There have been lots of efforts to bring the Web to your TV. But no one’s gotten it quite right – not yet anyway. The calculus for the future of TV is straightforward: It’s not enough just to connect the TV to the Internet. It’s not enough to provide a TV-centric browser. For the TV to stake its rightful claim as the computer for everyone’s living room, it needs the same three things that fueled the PC revolution then and the smartphone revolution now: Apps, apps, and more apps.

So never mind if it’s swinging an axe or rowing, Google may be the best hope to realize Internet TV. It may be Sony’s best hope, too. Google holds the key to enabling that living room revolution with its swelling ranks of app developers, whether they’re creating those apps for phones, tablets, netbooks or, now, TVs.

Then again, Sony brings something to the partnership that could make it more potent – and not the TVs. Stringer has put the finishing touches on a “calculated” – his word — management change at Sony’s Tokyo TV group by turning its reins over to a group of managers who previously managed Sony’s VAIO PC, PlayStation, networking, and mobile groups. They don’t just get TVs. They get processors, operating systems, and applications. Plus, they bring a “much more combative” computer industry mentality to the once, but no longer, staid world of consumer electronics.

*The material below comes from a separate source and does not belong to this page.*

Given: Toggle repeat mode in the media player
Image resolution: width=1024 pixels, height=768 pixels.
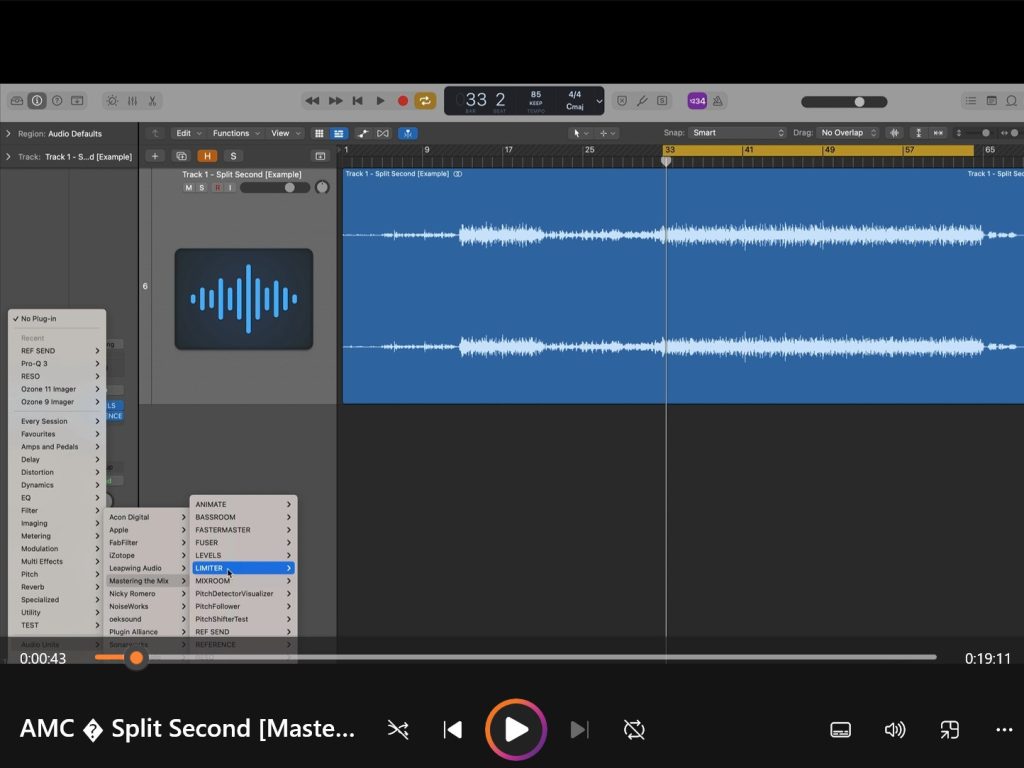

The cultural revolution is also unfolding at San Diego-based Sony Electronics Corp., which makes TVs, computers, MP3 players, cameras, and more for the U.S. market. Just two weeks ago, Sony named Mike Abary, who spent 10 with the VAIO group, as the senior VP of its Sony Electronics Home Division, which includes its American TV-manufacturing operation.

As a result, Stringer wasn’t the only guy in room alight with hope about Sony’s prospects for capitalizing on its lead in the race to bring a real Internet TV to market. Even some of my usually hardboiled cohorts in the press corps weren’t strutting their characteristic skepticism as they departed Stringer’s briefing. “It’s nice to see,” one of them said to me on the way out, “that Sony may have finally gotten something right.”